◆ Excerpted data:
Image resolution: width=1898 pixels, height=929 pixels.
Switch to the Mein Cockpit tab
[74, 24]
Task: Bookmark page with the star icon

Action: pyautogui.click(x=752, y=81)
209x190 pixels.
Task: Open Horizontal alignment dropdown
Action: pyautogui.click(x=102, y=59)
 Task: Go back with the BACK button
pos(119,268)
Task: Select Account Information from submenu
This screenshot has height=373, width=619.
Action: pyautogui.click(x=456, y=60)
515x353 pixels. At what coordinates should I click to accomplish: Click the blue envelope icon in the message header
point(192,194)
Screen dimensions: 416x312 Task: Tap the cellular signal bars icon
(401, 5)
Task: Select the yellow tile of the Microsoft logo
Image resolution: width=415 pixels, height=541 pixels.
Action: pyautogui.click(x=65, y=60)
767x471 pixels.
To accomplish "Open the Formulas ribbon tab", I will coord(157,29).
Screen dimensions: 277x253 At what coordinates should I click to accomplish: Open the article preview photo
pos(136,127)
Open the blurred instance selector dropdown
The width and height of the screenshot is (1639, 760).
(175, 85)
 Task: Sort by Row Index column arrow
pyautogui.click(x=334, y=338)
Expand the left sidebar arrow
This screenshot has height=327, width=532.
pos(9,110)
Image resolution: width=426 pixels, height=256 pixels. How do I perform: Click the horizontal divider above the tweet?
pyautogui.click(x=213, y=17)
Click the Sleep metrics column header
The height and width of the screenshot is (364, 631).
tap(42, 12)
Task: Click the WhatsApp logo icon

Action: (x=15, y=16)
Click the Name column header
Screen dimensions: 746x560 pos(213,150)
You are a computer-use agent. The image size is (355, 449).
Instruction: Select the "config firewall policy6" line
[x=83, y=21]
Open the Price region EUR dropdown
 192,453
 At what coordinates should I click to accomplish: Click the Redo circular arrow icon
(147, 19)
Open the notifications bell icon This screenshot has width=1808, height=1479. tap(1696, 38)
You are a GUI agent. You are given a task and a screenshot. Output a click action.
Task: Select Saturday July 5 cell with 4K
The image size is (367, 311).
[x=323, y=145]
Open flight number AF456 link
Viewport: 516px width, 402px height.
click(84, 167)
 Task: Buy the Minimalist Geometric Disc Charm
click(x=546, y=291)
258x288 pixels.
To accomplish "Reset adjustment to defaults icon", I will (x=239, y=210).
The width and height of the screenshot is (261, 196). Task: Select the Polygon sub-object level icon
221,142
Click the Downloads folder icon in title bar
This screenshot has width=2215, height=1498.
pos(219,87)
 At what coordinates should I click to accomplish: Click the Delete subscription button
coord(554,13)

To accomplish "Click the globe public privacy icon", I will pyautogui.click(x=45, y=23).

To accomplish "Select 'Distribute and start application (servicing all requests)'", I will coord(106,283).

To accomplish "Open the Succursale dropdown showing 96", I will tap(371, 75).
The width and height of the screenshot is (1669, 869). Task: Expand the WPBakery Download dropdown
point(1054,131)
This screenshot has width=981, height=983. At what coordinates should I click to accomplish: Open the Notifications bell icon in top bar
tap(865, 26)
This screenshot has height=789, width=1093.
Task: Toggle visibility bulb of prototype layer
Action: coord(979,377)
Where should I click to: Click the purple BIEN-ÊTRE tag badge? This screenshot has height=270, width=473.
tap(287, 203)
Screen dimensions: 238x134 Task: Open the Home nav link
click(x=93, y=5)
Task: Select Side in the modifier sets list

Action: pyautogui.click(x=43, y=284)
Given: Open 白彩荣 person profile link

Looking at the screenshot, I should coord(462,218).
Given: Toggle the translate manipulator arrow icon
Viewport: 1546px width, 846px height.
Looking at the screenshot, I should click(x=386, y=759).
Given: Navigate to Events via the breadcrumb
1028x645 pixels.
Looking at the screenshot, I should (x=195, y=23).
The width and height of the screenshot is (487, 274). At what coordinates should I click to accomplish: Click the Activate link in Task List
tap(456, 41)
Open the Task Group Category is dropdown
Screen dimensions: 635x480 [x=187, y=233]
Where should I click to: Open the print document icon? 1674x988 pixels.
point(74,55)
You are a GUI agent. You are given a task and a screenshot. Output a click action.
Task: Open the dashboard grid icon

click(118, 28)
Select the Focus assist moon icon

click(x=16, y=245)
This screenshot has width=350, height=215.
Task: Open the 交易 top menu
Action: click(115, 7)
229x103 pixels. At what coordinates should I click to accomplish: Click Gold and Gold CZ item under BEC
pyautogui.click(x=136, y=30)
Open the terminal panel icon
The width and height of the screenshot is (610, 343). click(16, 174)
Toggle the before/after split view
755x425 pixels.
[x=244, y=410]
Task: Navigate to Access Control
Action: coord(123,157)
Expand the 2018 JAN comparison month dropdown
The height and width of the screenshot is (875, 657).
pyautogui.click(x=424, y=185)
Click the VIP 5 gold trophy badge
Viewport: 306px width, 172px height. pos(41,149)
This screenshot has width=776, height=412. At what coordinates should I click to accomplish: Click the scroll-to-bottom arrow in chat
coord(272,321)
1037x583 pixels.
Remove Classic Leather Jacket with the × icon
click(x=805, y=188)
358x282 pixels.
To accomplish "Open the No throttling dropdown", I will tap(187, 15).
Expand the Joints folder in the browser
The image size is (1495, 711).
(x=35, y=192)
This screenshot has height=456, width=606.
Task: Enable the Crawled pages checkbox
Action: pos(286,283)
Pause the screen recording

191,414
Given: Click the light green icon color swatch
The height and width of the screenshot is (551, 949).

◆ Problem:
Rewrite the items from the line that contains "Task: Buy the" through the line that contains "will tap(371, 75).", changing "Polygon" to "Edge" and leaving everything else unchanged.

◆ Exercise output:
 Task: Buy the Minimalist Geometric Disc Charm
click(x=546, y=291)
258x288 pixels.
To accomplish "Reset adjustment to defaults icon", I will (x=239, y=210).
The width and height of the screenshot is (261, 196). Task: Select the Edge sub-object level icon
221,142
Click the Downloads folder icon in title bar
This screenshot has width=2215, height=1498.
pos(219,87)
 At what coordinates should I click to accomplish: Click the Delete subscription button
coord(554,13)

To accomplish "Click the globe public privacy icon", I will pyautogui.click(x=45, y=23).

To accomplish "Select 'Distribute and start application (servicing all requests)'", I will coord(106,283).

To accomplish "Open the Succursale dropdown showing 96", I will tap(371, 75).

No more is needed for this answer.